[START Selected excerpt]
AWS • Terraform • ECS • CI/CD
Automated Blue-Green Deployment Platform on AWS ECS
Designed and implemented a production-style deployment platform using AWS ECS Fargate, Terraform, GitLab CI/CD, and Application Load Balancers to achieve zero-downtime releases with instant rollback capability.
< 1s
Deployment Downtime
< 2s
Rollback Time
0 changes
Terraform Drift
Blue-Green
Deployment Strategy
The Problem
Traditional rolling deployments temporarily reduce service availability and complicate rollback procedures.
Most Terraform implementations also tightly couple service configuration with infrastructure code, making onboarding slower and increasing operational complexity.
I wanted to build a deployment system that could:
- Achieve near zero-downtime deployments
- Enable instant rollback
- Scale across multiple services
- Avoid Terraform code changes for new services
- Support production-style CI/CD workflows
Architecture
GitLab CI/CD
↓
Terraform Apply
↓
AWS ECS Fargate
↓
Blue ECS Service ─────┐
│
├── Application Load Balancer
│
Green ECS Service ────┘
↓
Traffic Switching via ALB Listener UpdatesBoth blue and green environments run simultaneously. Traffic switching occurs by modifying ALB listener rules, enabling near-instant cutovers and rollbacks.
Key Engineering Decisions
JSON-Driven Infrastructure
Terraform dynamically reads service definitions from JSON files using fileset() and jsondecode(), enabling zero-code onboarding of new services.
Stable Terraform Graph
Autoscaling resources use color-stable keys to avoid unintended Terraform recreations during traffic switches.
[END Selected excerpt]
To do>
A: According to the blue-green deployment page, how does traffic switch between the blue and green environments?
B: Reproduce the passage of the blue-green deployment page that begins at the words "Key Engineering Decisions" and stops after the words "during traffic switches.".
C: Carry on the blue-green deployment page from the point where it stops.
[START Records provided]
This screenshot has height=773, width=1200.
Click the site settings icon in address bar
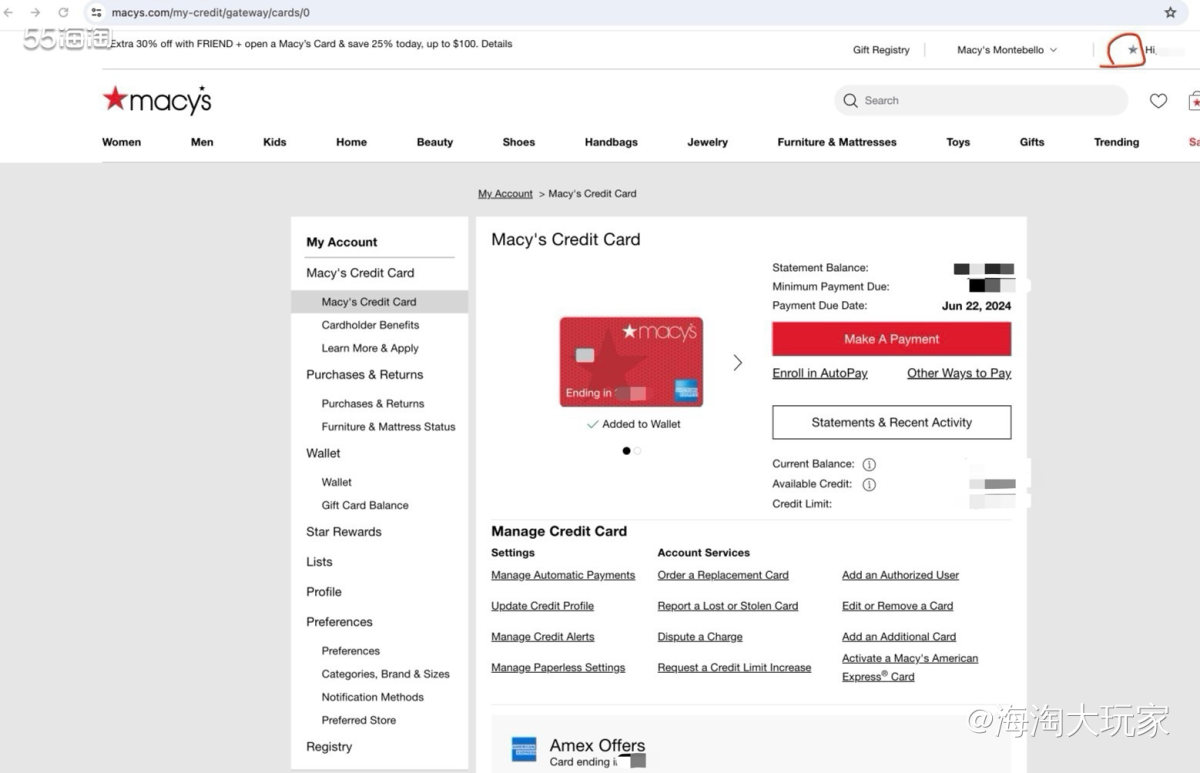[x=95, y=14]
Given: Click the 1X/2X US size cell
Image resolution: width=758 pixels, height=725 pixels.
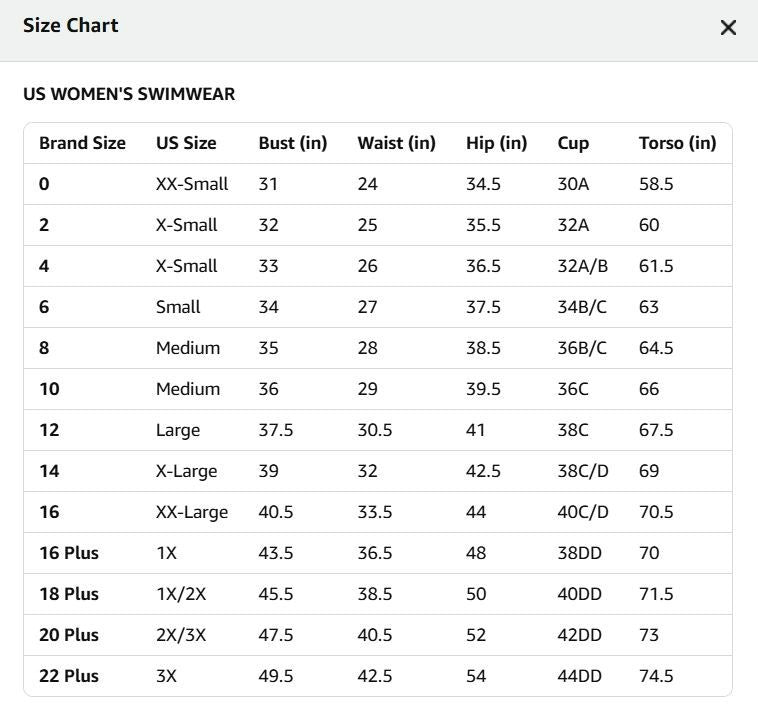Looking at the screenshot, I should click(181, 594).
[END Records provided]
[START Records provided]
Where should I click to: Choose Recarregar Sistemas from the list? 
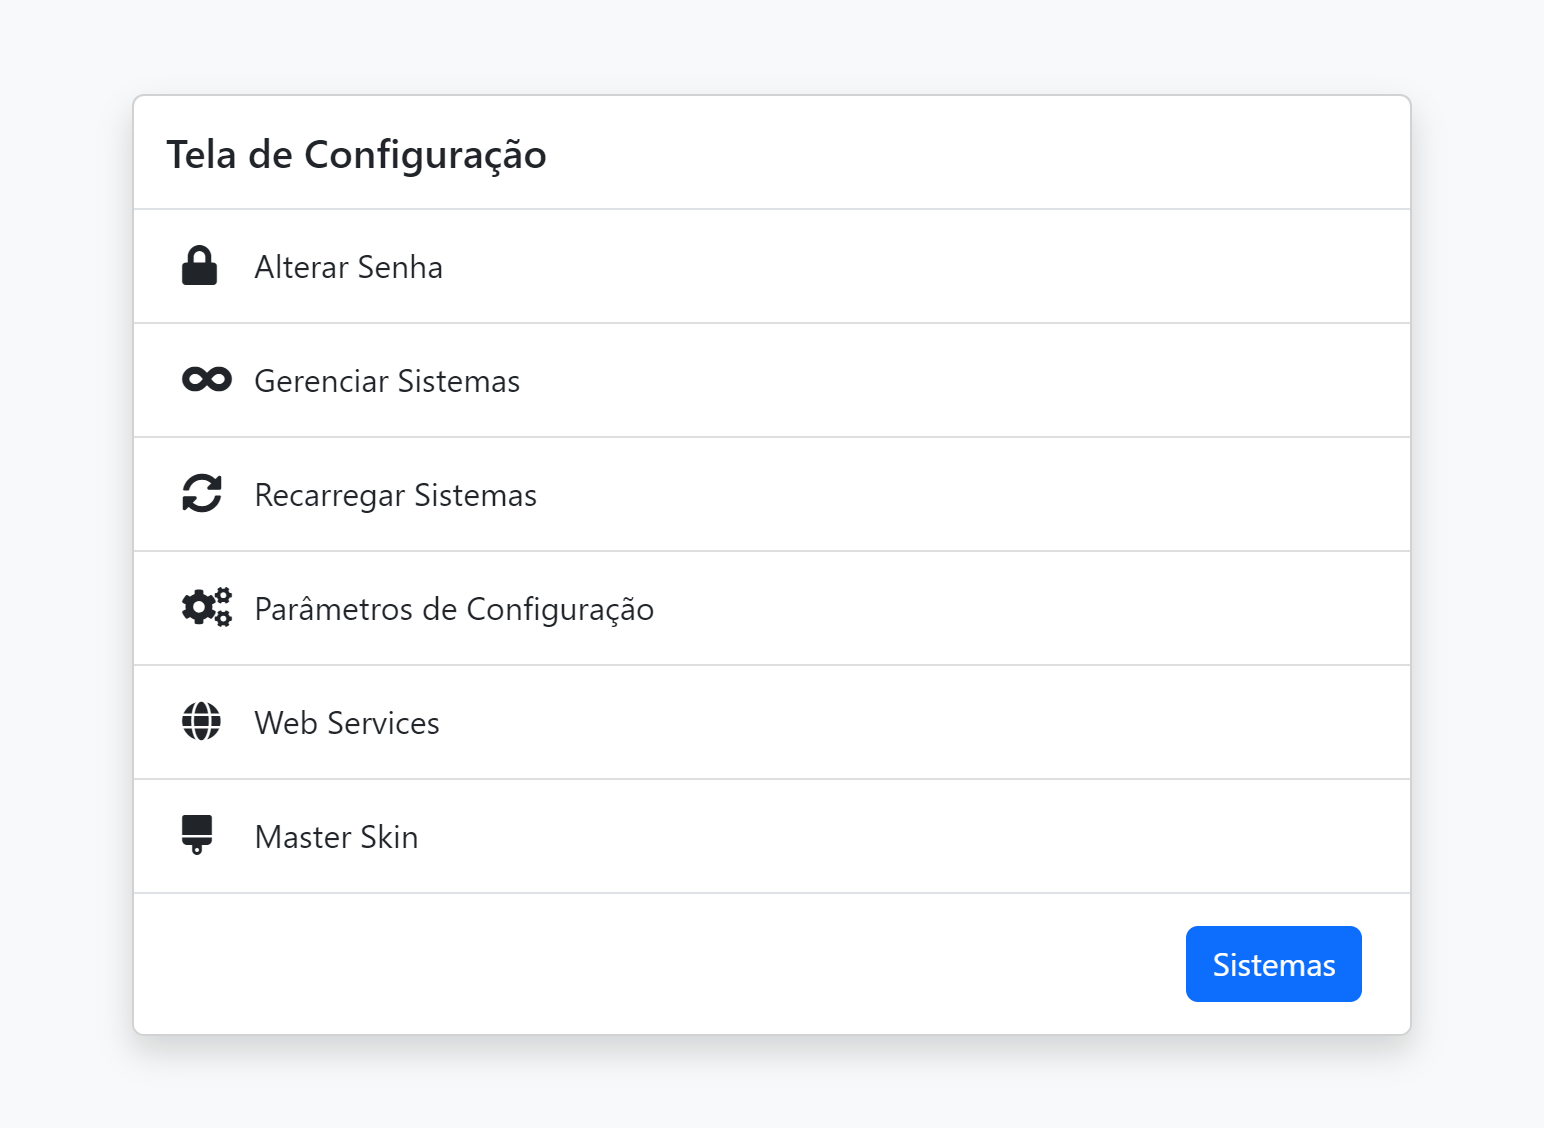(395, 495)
[END Records provided]
Outputs in order>
A: Traffic switches when the ALB listener rules are modified.

B:
Key Engineering Decisions
JSON-Driven Infrastructure
Terraform dynamically reads service definitions from JSON files using fileset() and jsondecode(), enabling zero-code onboarding of new services.
Stable Terraform Graph
Autoscaling resources use color-stable keys to avoid unintended Terraform recreations during traffic switches.

C:
Native S3 State Locking
Terraform 1.10 S3 native locking removed DynamoDB dependencies and simplified infrastructure bootstrapping.
ALB-Based Traffic Switching
Traffic cutover is handled using AWS CLI listener updates triggered from Terraform null_resource provisioners.
CI/CD Automation
The deployment pipeline was implemented using GitLab CI/CD with dynamic child pipelines and Python automation scripts.
- Automatic ECR repository provisioning
- Configuration synchronization before Terraform apply
- Dynamic child pipeline generation
- Per-service deployment isolation
- Automated traffic switching workflows
Validation & Results
Multiple deployment cycles were tested successfully, including production cutovers and rollback scenarios.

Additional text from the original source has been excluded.